Listening is the most underdeveloped and under rated human skill. And yes it's a skill. We are not born good listeners. As new borns we come into the world literally yell for attention. And as adults we are constantly thinking of what we are going to say next in a conversation. Yet listening is what makes our intelligence as a species more than the sum of its parts. It's not when we talk, but when we listen that we are connected to each other.
We are taught to read and write in schools but we are not taught to listen. As a result we all want to be heard but we don't know what it takes to listen. It takes effort and training to be a good listener. It's easy to listen for what we want to hear. It's really hard to listen to what is being said. Most of the time we are simply listening for clues and key words and phrases. Truly listening to what's being said takes effort and energy.
We have all become good at communicating out but not communicating in. We want to be heard but we are not able or willing to hear.
What comes in the way of our listening?
2.Our desire to fill the void, the silences.

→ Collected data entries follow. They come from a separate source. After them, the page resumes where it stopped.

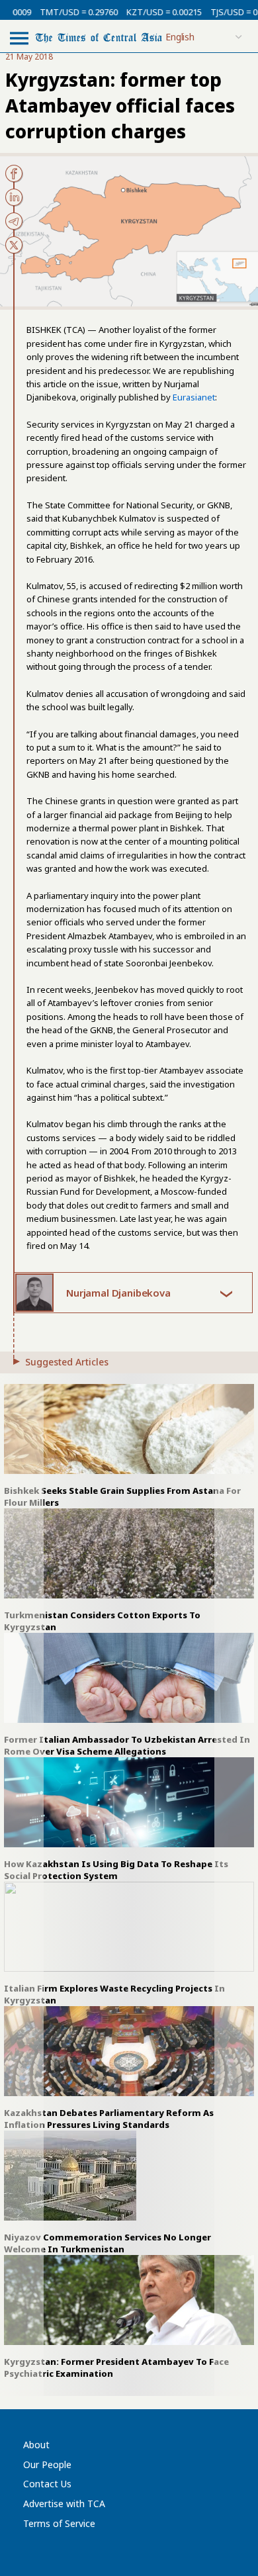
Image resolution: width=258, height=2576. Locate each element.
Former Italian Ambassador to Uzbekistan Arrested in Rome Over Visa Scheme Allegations (127, 1745)
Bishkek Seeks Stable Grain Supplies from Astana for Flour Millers (122, 1496)
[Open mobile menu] (19, 37)
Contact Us (47, 2483)
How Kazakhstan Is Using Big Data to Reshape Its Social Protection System (116, 1870)
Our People (47, 2464)
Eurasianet (194, 397)
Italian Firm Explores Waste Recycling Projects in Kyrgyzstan (114, 1994)
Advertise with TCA (64, 2503)
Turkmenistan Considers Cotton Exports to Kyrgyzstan (102, 1621)
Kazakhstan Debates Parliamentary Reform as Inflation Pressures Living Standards (109, 2119)
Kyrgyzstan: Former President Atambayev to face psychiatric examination (116, 2367)
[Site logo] (98, 36)
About (36, 2444)
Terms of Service (59, 2523)
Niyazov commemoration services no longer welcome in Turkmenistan (107, 2243)
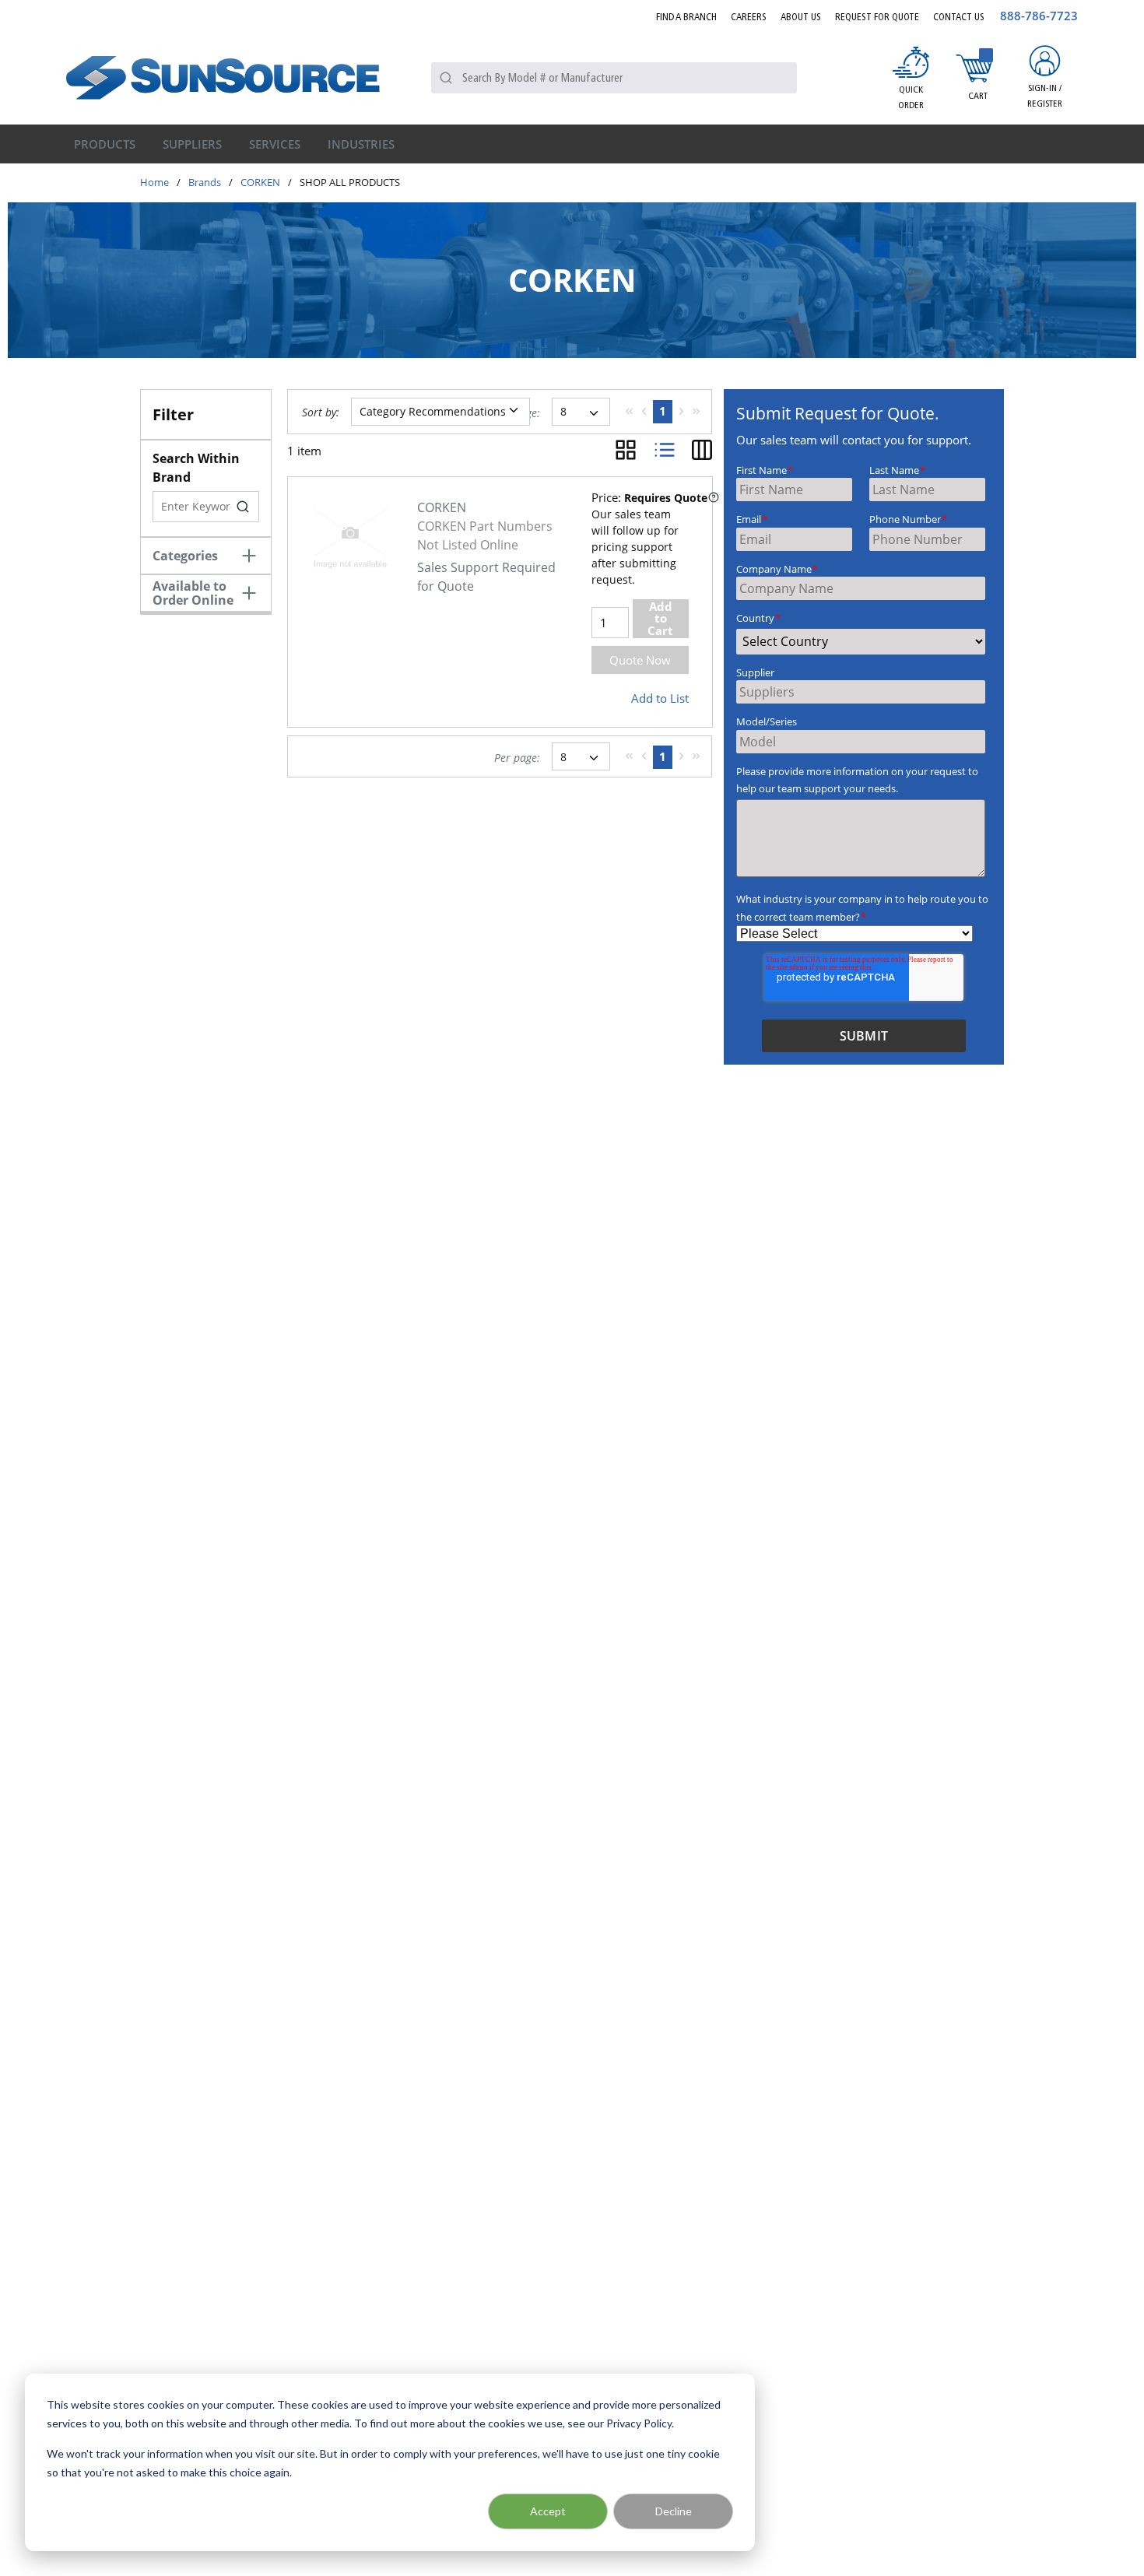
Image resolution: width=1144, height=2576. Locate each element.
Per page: (517, 757)
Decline (673, 2511)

3.Our desire to impress with our ideas/experience/thoughts
4.Our desire to share our similar experience as a way to connect.
5.Our own need to be heard !!
What are ways to improve your listening skills:
1.Do not interrupt the other till they stop.
2.Do not allow your thoughts to wander to what you want to say.
3.Stay with the narrative of the person speaking. Listen to every word.
4.Keep your experience and stories out of listening.
5.Keep in mind listening is an active verb and not a passive action.
What are the benefits of being a good listener?
1.People will simply gravitate towards you.
2.You will find others are willing to listen to you.
3.You will become a wealth of information and knowledge.
4.You will truly be able to empathize with others
5.You relationships will be more meaningful and deeper.
Next time someone speaks to you. Give them the gift of listening.
It will not be easy, but it will change how you view the world.